§ INSTRUCTIONS FOR THE TASK: Among the entries below, only the lines from the one with "Task: Switch to the STRESS TESTS tab label" through the one with "Given: Click the 중구 change rate -7.4%" are to be retyped, exactly and without pictures.

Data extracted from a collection
○ ○ ○ ○

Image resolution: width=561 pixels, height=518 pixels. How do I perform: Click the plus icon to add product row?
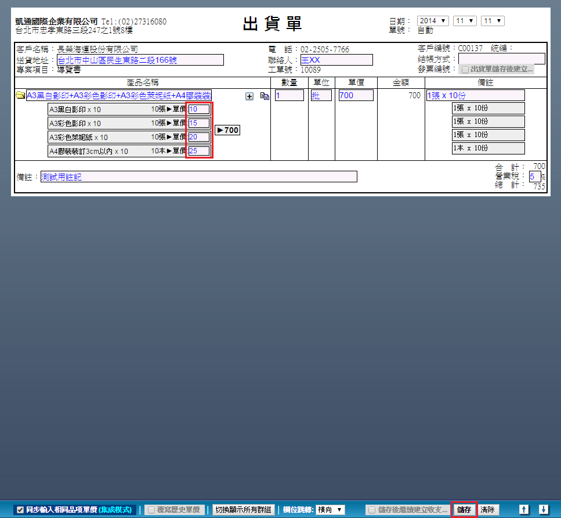click(x=249, y=96)
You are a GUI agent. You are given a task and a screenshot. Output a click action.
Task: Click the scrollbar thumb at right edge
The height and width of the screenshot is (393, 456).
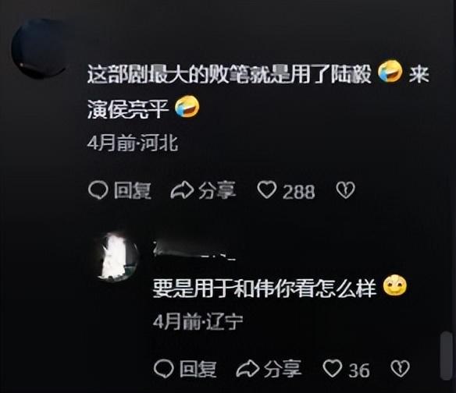447,356
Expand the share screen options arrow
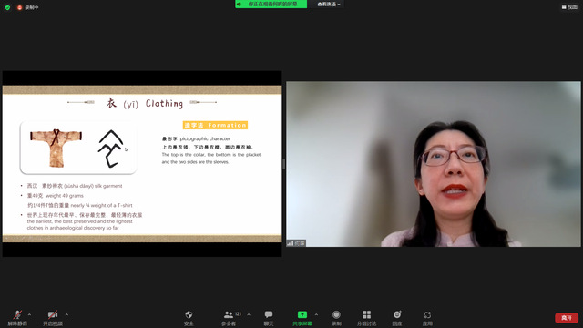 316,314
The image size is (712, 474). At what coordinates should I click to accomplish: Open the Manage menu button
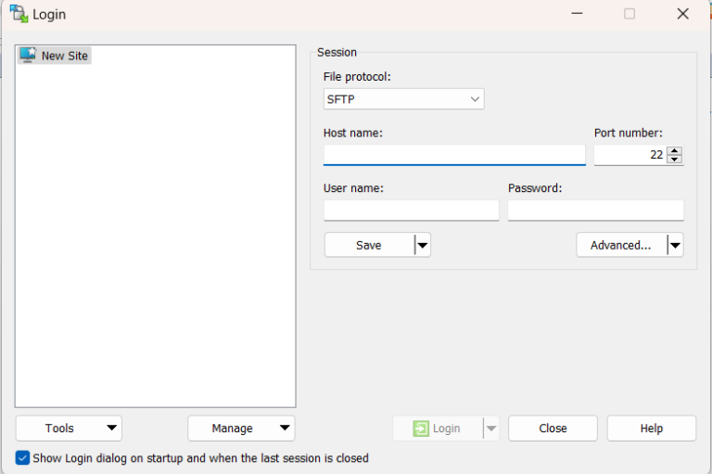[241, 429]
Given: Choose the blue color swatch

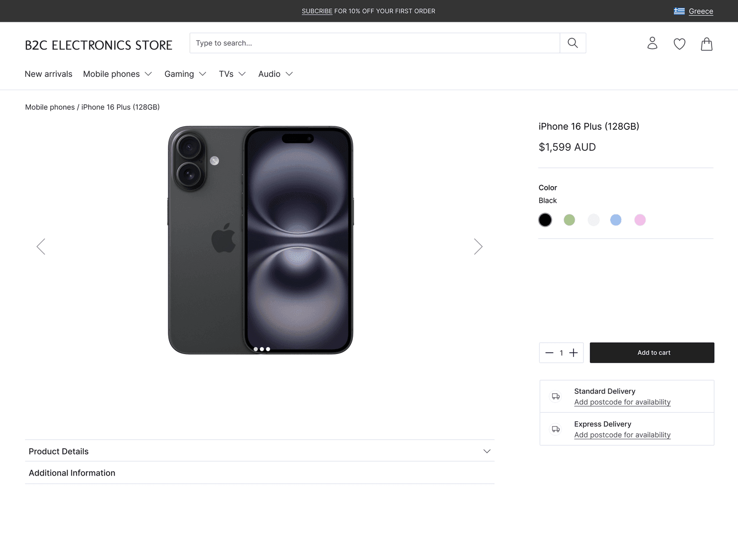Looking at the screenshot, I should point(616,220).
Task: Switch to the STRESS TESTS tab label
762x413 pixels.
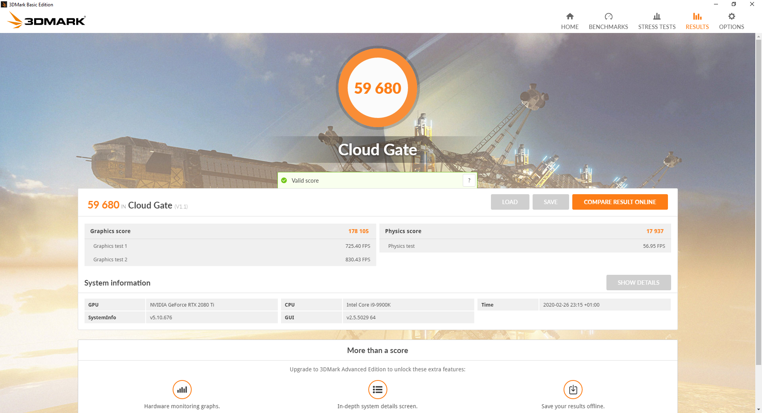Action: (657, 27)
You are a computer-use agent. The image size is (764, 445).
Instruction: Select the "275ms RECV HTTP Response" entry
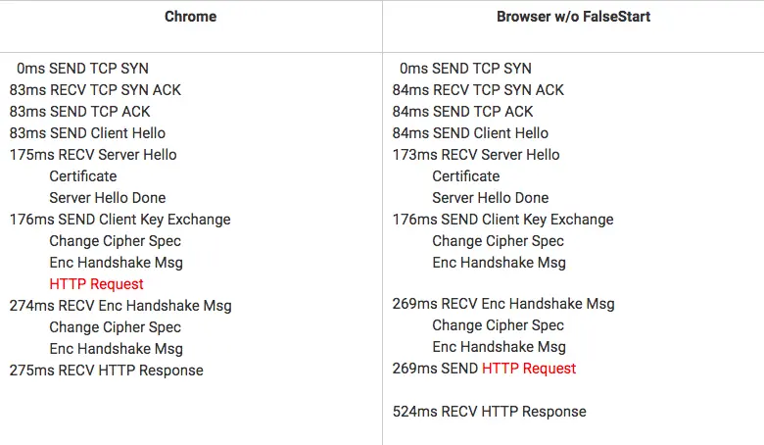[106, 371]
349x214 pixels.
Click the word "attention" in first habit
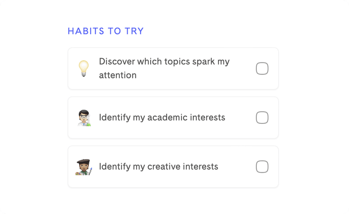(x=118, y=75)
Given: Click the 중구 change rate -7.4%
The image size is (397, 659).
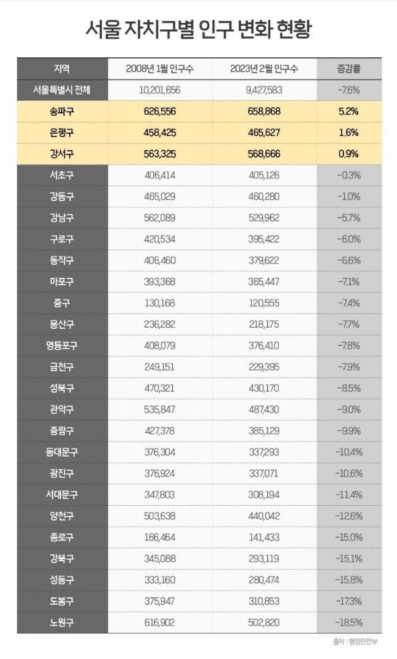Looking at the screenshot, I should click(x=349, y=303).
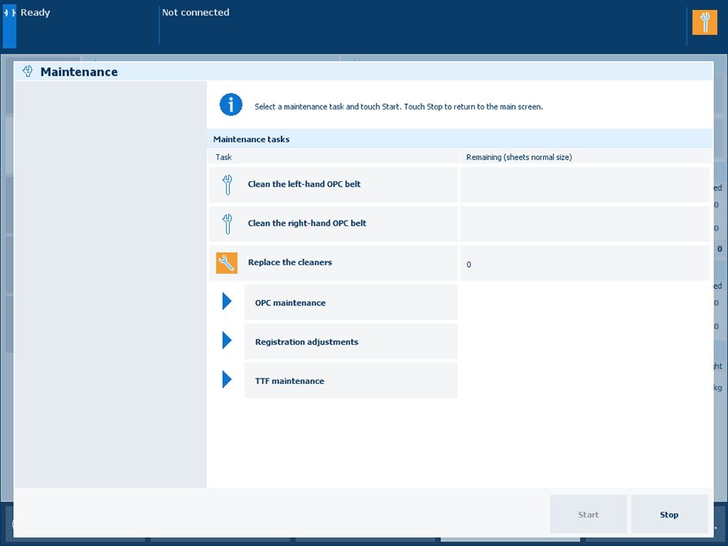Click the Not connected status text
Viewport: 728px width, 546px height.
point(196,13)
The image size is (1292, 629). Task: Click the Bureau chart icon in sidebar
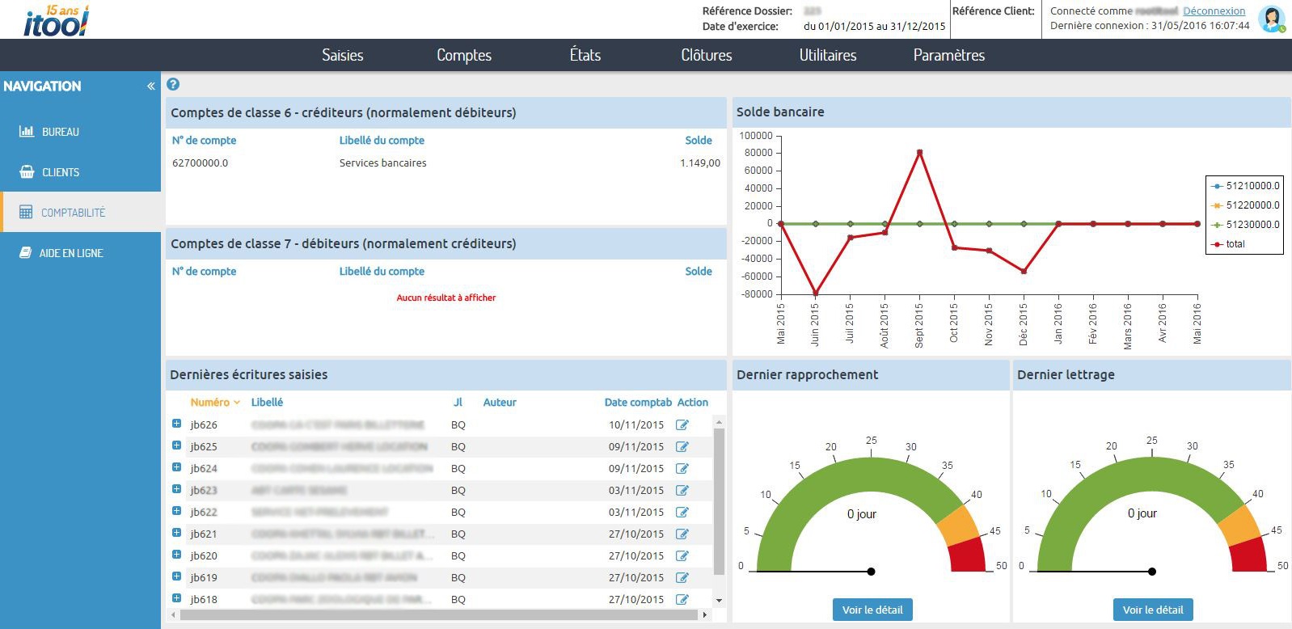tap(27, 132)

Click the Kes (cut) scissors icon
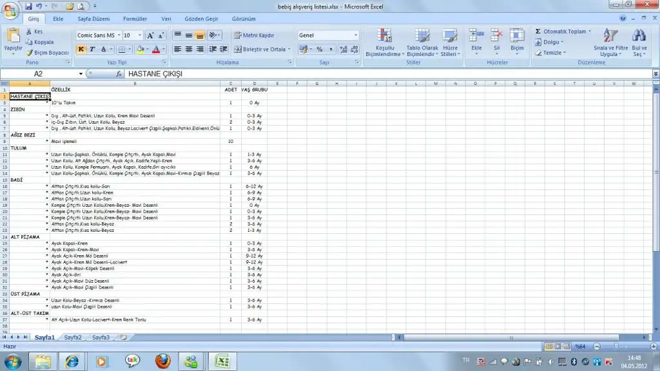(x=30, y=31)
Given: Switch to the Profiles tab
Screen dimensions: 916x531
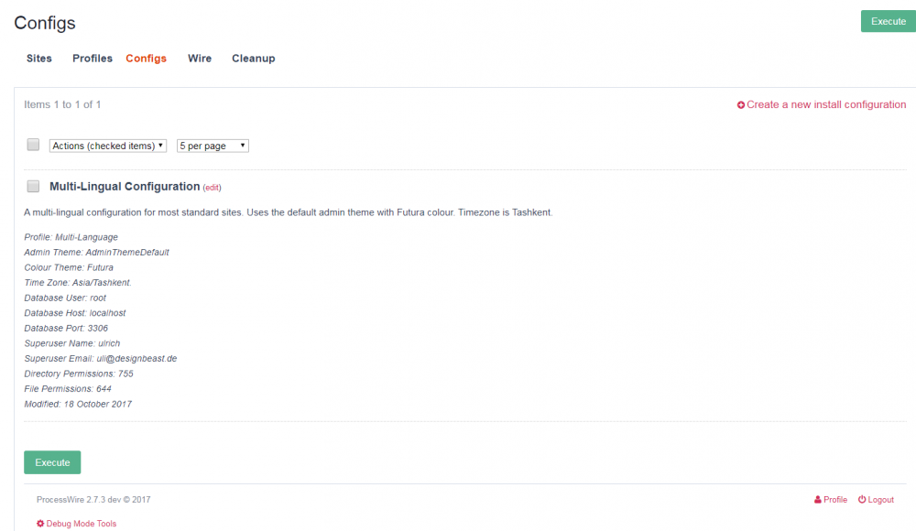Looking at the screenshot, I should pyautogui.click(x=92, y=58).
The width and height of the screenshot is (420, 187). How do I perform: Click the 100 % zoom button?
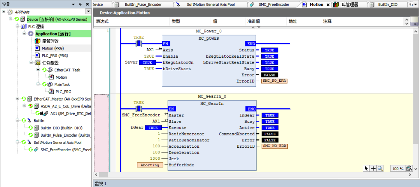[397, 169]
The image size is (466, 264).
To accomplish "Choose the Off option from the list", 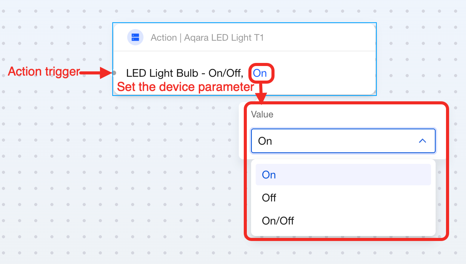I will [269, 198].
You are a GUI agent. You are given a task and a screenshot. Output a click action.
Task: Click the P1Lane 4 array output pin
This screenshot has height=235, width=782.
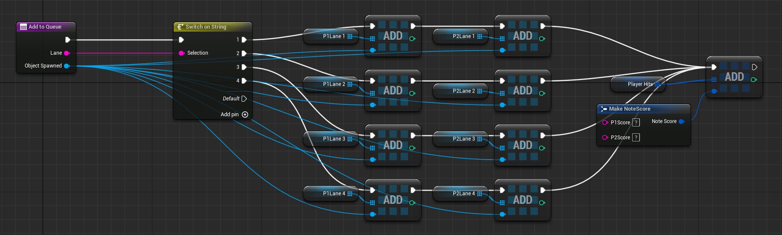click(x=350, y=194)
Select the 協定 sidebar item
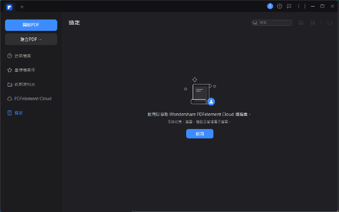The height and width of the screenshot is (212, 339). (19, 113)
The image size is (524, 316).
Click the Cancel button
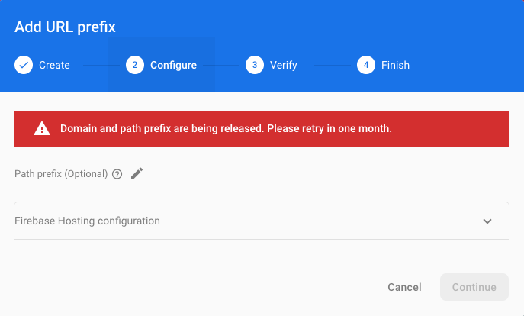point(404,287)
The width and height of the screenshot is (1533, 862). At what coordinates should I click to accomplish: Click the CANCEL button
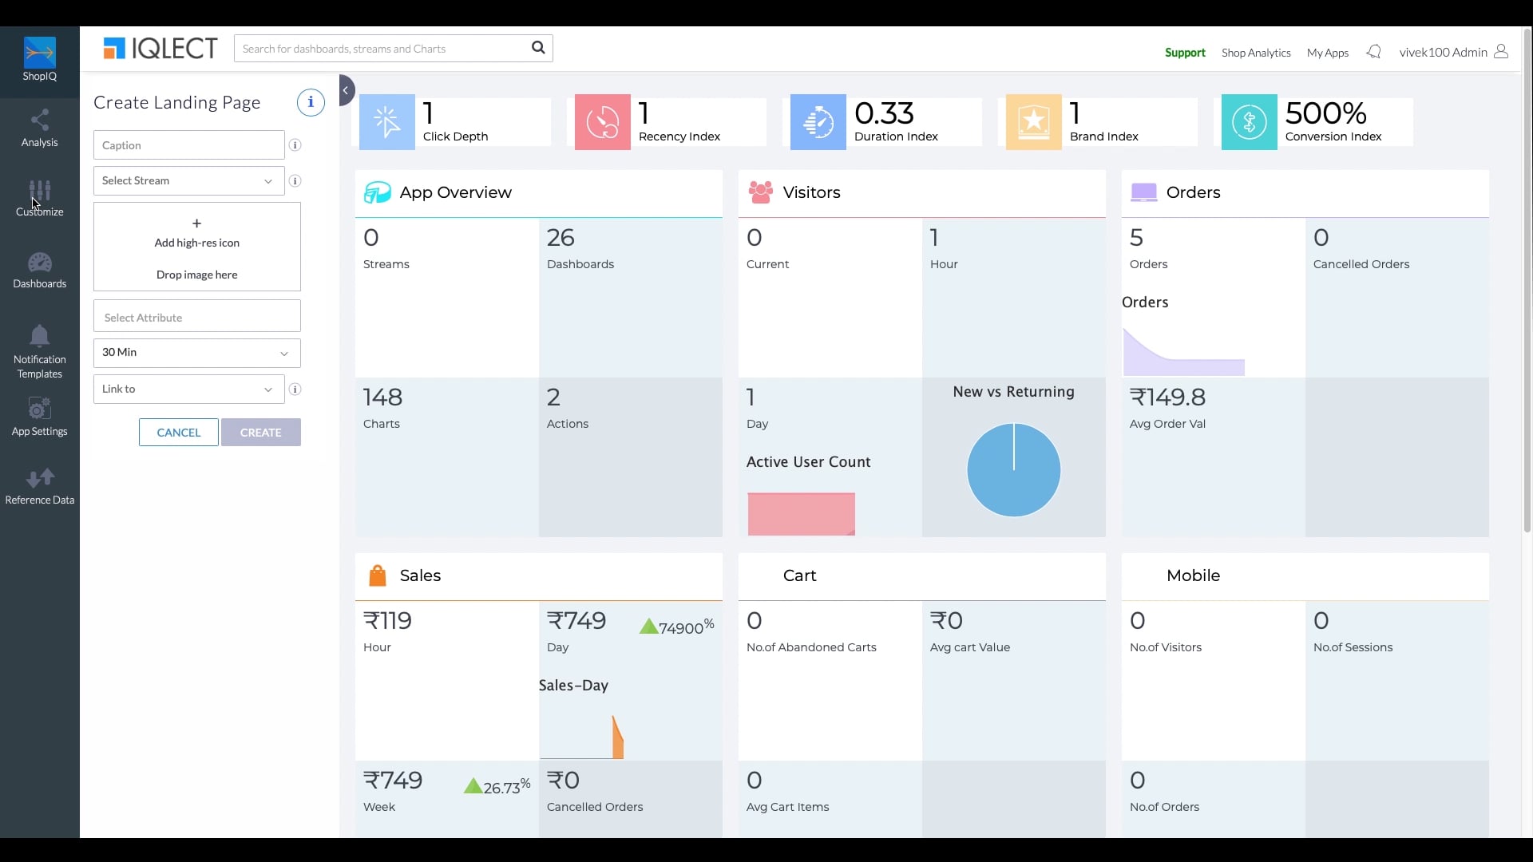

○ ○ ○ ○

§ ANSWER AREA:
Task: Switch to the STRESS TESTS tab label
762x413 pixels.
Action: (657, 27)
You are a computer-use agent. The image size is (764, 445).
Instruction: Select the "275ms RECV HTTP Response" entry
[106, 371]
349x214 pixels.
Click the word "attention" in first habit
(x=118, y=75)
Given: Click the 중구 change rate -7.4%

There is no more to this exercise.